Task to carry out: Down to the final line, print the records again exactly.

Information given:

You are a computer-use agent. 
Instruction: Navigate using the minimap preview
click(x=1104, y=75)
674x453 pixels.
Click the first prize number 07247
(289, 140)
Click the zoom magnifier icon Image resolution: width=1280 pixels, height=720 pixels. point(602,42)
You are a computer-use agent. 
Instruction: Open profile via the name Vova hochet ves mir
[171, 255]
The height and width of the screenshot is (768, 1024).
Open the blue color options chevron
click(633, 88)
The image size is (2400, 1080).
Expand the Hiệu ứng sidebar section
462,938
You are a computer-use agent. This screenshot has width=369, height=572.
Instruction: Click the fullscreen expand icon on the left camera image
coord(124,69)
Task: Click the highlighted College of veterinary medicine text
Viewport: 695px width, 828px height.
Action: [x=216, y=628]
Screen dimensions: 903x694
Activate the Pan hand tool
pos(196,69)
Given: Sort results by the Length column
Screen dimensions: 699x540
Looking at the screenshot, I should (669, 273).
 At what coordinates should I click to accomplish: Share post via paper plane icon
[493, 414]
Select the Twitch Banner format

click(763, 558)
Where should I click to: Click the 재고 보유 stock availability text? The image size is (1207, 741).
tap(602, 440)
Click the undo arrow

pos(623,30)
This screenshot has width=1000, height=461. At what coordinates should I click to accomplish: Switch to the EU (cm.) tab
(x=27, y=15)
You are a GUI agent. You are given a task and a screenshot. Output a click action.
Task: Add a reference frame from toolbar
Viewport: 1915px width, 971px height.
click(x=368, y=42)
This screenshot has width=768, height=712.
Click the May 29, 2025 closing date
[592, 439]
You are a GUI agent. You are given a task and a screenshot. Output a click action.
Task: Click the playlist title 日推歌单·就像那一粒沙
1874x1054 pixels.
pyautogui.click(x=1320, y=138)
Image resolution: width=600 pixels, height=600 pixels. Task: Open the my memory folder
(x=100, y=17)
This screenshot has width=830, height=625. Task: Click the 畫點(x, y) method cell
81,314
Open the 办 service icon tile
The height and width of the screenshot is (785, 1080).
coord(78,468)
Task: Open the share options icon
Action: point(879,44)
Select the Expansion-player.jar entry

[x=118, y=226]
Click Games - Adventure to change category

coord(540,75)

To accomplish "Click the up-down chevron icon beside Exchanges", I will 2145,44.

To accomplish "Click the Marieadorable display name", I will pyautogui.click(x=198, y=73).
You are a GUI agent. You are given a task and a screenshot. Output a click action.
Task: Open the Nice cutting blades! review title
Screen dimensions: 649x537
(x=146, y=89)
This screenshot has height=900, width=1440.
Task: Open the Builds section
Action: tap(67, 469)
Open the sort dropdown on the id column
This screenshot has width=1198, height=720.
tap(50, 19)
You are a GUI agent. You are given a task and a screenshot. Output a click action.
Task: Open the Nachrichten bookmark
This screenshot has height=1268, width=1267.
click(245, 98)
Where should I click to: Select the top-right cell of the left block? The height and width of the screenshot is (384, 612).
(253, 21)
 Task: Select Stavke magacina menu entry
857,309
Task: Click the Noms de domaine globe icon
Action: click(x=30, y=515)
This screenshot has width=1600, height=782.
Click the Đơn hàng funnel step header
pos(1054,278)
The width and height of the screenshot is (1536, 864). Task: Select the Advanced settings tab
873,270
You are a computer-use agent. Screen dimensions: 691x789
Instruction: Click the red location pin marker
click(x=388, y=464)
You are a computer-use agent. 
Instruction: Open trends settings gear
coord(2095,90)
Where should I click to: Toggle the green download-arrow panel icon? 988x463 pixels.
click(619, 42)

Reply:
You are a computer-use agent. 
Instruction: Navigate using the minimap preview
click(x=1104, y=75)
674x453 pixels.
Click the first prize number 07247
(289, 140)
Click the zoom magnifier icon Image resolution: width=1280 pixels, height=720 pixels. point(602,42)
You are a computer-use agent. 
Instruction: Open profile via the name Vova hochet ves mir
[171, 255]
The height and width of the screenshot is (768, 1024).
Open the blue color options chevron
click(633, 88)
The image size is (2400, 1080).
Expand the Hiệu ứng sidebar section
462,938
You are a computer-use agent. This screenshot has width=369, height=572.
Instruction: Click the fullscreen expand icon on the left camera image
coord(124,69)
Task: Click the highlighted College of veterinary medicine text
Viewport: 695px width, 828px height.
Action: [x=216, y=628]
Screen dimensions: 903x694
Activate the Pan hand tool
pos(196,69)
Given: Sort results by the Length column
Screen dimensions: 699x540
Looking at the screenshot, I should (669, 273).
 At what coordinates should I click to accomplish: Share post via paper plane icon
[493, 414]
Select the Twitch Banner format

click(763, 558)
Where should I click to: Click the 재고 보유 stock availability text? The image size is (1207, 741).
tap(602, 440)
Click the undo arrow

pos(623,30)
This screenshot has width=1000, height=461. At what coordinates should I click to accomplish: Switch to the EU (cm.) tab
(x=27, y=15)
You are a GUI agent. You are given a task and a screenshot. Output a click action.
Task: Add a reference frame from toolbar
Viewport: 1915px width, 971px height.
click(x=368, y=42)
This screenshot has width=768, height=712.
Click the May 29, 2025 closing date
[592, 439]
You are a GUI agent. You are given a task and a screenshot. Output a click action.
Task: Click the playlist title 日推歌单·就像那一粒沙
1874x1054 pixels.
pyautogui.click(x=1320, y=138)
Image resolution: width=600 pixels, height=600 pixels. Task: Open the my memory folder
(x=100, y=17)
This screenshot has width=830, height=625. Task: Click the 畫點(x, y) method cell
81,314
Open the 办 service icon tile
The height and width of the screenshot is (785, 1080).
coord(78,468)
Task: Open the share options icon
Action: point(879,44)
Select the Expansion-player.jar entry

[x=118, y=226]
Click Games - Adventure to change category

coord(540,75)

To accomplish "Click the up-down chevron icon beside Exchanges", I will 2145,44.

To accomplish "Click the Marieadorable display name", I will pyautogui.click(x=198, y=73).
You are a GUI agent. You are given a task and a screenshot. Output a click action.
Task: Open the Nice cutting blades! review title
Screen dimensions: 649x537
(x=146, y=89)
This screenshot has height=900, width=1440.
Task: Open the Builds section
Action: tap(67, 469)
Open the sort dropdown on the id column
This screenshot has width=1198, height=720.
tap(50, 19)
You are a GUI agent. You are given a task and a screenshot. Output a click action.
Task: Open the Nachrichten bookmark
This screenshot has height=1268, width=1267.
click(245, 98)
Where should I click to: Select the top-right cell of the left block? The height and width of the screenshot is (384, 612).
(253, 21)
 Task: Select Stavke magacina menu entry
857,309
Task: Click the Noms de domaine globe icon
Action: click(x=30, y=515)
This screenshot has width=1600, height=782.
Click the Đơn hàng funnel step header
pos(1054,278)
The width and height of the screenshot is (1536, 864). Task: Select the Advanced settings tab
873,270
You are a computer-use agent. Screen dimensions: 691x789
Instruction: Click the red location pin marker
click(x=388, y=464)
You are a computer-use agent. 
Instruction: Open trends settings gear
coord(2095,90)
Where should I click to: Toggle the green download-arrow panel icon? 988x463 pixels.
click(619, 42)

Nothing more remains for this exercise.